### [TASK REQUIREMENTS]
Will you write out the data exactly, excluding every picture?

___ EXERCISE INPUTS

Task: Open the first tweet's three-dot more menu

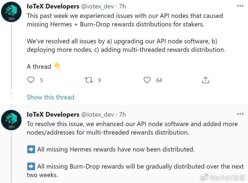Action: pos(240,6)
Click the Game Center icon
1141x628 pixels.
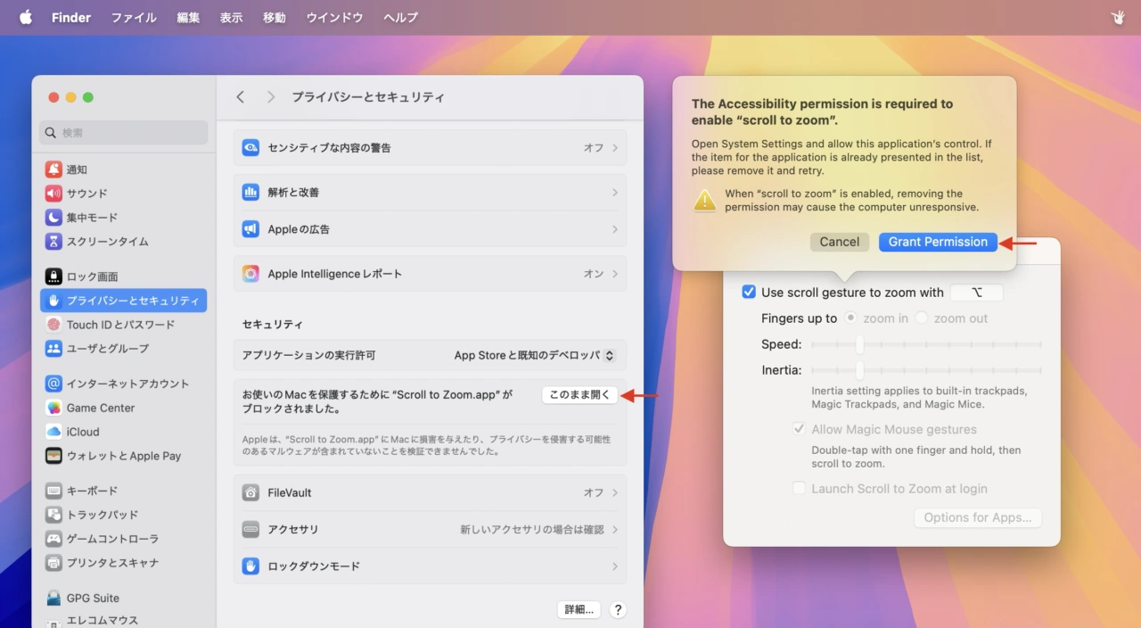53,408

______

### [RESPONSE BELOW]
Task: Open the first tweet's three-dot more menu

Action: pos(240,6)
Click the Game Center icon
1141x628 pixels.
53,408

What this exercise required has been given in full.